My personal approach to due diligence involves a comprehensive list of over 300 points of examination. This list serves as a critical tool for understanding the true nature of a company and its potential challenges. Unlike a "gotcha" game, the goal is to gather as much information as possible to provide the best guidance moving forward.

Due diligence can highlight weaknesses in management, flawed products, or even exaggerated claims about future potential. By uncovering these issues early, we can address them effectively and mitigate risks. For example, if a company has a management team with significant skill gaps, this can be identified and steps can be taken to address them.

Experiencing the Antidote: Lessons From Due Diligence

One of the key benefits of due diligence is that it can help identify and address potential issues on both sides of a deal. For the party conducting the due diligence, it can expose problems that need to be addressed. For the company being due diligenced, it can provide an opportunity to be transparent and honest about their current state.

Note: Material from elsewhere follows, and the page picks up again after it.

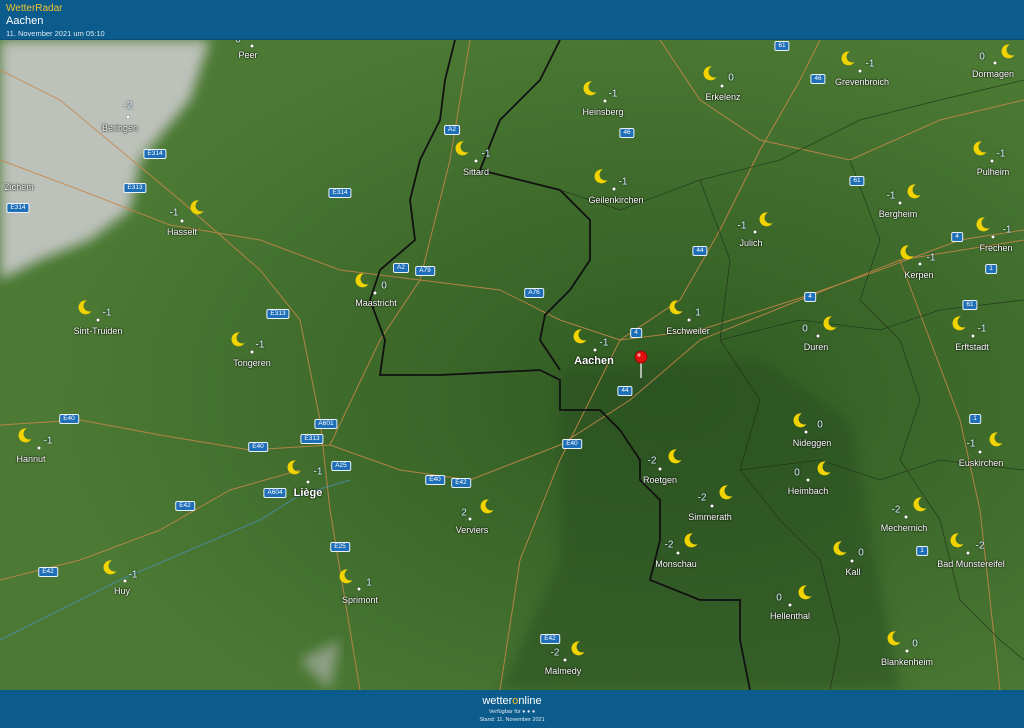  I want to click on city-dot-roetgen, so click(660, 469).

For those subjected to due diligence, it is crucial to avoid covering up anything and to be straightforward about the company's current situation. Exaggerating the status of the company can lead to legal issues, which could be detrimental in the long run. Honesty is the best policy, as it builds trust and can prevent potential conflicts.

Conclusion

In summary, due diligence is not a process that can be inherently bad. When executed properly, it serves as a valuable tool for understanding the true nature of a business and its potential. It can prevent costly mistakes and ensure a smoother, more successful business transaction. Whether you are conducting due diligence or being due diligenced, it is essential to approach the process with honesty, thoroughness, and a willingness to learn.